GULU: TUESDAY, NOVEMBER 23, 2021
The Acholi religious leaders have been asked to preach against teenage pregnancies and early marriages in their routine sermon and talk about good moral behaviors.
Charles Serwanja, the manager Public Health and UNFPA Coordinator at Inter-religious Council of Uganda (IRCU) said there are increasing teenage pregnancies and early marriages among young girls and young boys in the region.
He said this is because religious leaders have left out their work of moral teaching in the church.
Serwanja made the remarks during a regional Faith Based Organization symposium in Gulu City last week.

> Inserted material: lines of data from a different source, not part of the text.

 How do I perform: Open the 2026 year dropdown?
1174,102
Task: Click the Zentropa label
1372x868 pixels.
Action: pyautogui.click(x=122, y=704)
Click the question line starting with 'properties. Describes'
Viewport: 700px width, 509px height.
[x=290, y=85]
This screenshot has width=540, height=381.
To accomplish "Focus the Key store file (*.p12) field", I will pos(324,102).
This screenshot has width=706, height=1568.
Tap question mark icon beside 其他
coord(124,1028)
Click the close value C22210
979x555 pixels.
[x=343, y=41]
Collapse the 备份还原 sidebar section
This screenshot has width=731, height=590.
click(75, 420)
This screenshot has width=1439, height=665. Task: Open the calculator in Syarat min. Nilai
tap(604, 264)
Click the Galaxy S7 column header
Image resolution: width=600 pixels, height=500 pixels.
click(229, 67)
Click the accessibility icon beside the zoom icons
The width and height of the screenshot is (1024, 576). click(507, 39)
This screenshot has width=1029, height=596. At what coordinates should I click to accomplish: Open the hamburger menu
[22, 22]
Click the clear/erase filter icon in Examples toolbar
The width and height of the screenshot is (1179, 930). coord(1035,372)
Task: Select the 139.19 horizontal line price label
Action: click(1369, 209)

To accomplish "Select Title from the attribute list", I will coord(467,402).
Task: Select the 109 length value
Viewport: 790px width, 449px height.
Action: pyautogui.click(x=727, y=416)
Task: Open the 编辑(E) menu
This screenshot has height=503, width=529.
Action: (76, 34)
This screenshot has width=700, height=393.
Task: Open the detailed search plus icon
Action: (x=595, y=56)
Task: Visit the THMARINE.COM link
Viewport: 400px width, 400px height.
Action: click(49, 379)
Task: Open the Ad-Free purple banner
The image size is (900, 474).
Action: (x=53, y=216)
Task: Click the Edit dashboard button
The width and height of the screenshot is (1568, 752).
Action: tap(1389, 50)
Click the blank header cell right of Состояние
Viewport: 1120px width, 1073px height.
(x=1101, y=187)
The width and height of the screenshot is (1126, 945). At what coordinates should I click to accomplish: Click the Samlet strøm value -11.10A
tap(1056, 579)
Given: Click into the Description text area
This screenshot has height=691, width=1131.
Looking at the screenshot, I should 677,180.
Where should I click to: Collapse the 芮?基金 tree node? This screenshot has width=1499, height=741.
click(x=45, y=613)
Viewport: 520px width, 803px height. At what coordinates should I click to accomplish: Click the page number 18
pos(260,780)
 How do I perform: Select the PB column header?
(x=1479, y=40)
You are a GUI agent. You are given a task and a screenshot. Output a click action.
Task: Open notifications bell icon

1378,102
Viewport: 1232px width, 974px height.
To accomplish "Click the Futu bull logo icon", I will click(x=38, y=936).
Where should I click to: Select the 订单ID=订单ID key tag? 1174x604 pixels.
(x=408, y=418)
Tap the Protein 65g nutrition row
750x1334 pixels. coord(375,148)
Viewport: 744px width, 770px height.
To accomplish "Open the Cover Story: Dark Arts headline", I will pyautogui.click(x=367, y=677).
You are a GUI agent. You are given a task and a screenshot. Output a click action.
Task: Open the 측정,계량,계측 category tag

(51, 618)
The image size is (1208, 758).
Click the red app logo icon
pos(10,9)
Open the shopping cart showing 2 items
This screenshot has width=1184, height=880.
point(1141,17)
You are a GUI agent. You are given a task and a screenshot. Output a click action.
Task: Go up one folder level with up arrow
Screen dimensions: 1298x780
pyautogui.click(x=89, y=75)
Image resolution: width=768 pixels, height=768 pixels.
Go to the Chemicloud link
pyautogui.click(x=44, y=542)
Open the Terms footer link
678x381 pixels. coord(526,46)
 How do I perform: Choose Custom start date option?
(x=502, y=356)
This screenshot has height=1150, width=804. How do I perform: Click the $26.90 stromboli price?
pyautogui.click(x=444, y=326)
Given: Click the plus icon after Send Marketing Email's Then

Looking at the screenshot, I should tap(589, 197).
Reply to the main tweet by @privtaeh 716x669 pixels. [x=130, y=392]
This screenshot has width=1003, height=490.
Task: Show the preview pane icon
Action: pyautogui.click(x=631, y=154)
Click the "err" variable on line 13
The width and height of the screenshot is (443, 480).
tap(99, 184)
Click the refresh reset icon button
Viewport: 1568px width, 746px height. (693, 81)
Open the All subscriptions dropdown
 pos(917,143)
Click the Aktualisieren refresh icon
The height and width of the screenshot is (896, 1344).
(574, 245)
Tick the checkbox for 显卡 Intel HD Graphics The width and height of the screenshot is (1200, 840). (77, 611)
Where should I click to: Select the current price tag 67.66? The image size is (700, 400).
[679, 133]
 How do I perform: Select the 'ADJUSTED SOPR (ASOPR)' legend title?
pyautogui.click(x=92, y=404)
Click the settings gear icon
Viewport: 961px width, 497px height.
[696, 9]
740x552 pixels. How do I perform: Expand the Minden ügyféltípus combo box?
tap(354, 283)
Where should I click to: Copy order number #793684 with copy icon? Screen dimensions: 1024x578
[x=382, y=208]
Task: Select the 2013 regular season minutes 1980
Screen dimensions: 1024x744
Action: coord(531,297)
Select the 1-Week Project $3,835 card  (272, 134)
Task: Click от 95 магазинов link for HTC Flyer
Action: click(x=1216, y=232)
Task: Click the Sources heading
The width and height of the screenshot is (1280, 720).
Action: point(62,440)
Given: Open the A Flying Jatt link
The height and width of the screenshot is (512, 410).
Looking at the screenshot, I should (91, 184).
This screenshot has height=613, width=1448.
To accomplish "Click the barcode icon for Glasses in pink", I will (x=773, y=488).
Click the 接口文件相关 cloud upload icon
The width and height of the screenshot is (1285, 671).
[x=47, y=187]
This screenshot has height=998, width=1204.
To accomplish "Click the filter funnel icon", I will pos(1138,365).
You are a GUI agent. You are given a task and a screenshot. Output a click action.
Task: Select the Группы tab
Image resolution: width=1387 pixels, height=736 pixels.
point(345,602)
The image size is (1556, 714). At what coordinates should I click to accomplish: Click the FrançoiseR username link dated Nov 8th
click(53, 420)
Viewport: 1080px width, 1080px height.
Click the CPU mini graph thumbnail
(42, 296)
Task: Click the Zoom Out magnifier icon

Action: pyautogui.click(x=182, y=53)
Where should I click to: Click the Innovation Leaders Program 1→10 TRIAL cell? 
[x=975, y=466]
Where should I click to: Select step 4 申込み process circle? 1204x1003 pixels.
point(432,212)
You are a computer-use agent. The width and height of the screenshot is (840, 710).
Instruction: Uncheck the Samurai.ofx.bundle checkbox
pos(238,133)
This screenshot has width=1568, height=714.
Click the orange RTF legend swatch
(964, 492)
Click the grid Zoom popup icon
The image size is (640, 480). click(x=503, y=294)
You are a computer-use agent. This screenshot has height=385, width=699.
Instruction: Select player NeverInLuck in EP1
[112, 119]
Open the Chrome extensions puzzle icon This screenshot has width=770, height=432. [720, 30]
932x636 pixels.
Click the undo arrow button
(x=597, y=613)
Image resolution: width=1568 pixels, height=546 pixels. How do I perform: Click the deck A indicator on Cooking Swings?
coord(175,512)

The event was organized for religious leaders in Acholi with the theme “exploring gaps and opportunities for integrated sexual reproductive system, HIV and gender based violence programming.”
He noted that: “The silence of religious leaders in the region is doing harm to these young girls and there is need for our religious leaders to preach against teenage pregnancies and early marriages to reduce the immorality rate in Acholi sub-region.”
Serwanja cited Acholi sub-regions as the most affected region in the country with high cases of teenage pregnancies, early marriages, high HIV prevalence among youth with increasing gender based violence.
He said this calls for firm policies on the problems.
The symposium follows a report by the Comboni missionary Samaritans, a Catholic charity working in Acholi that indicates that over 17,000 girls were impregnated, some of them as young as 12 years old, by both teenage boys and adult men in the eight districts of northern Uganda during the first two months of the 2020 Covid-19 lockdown.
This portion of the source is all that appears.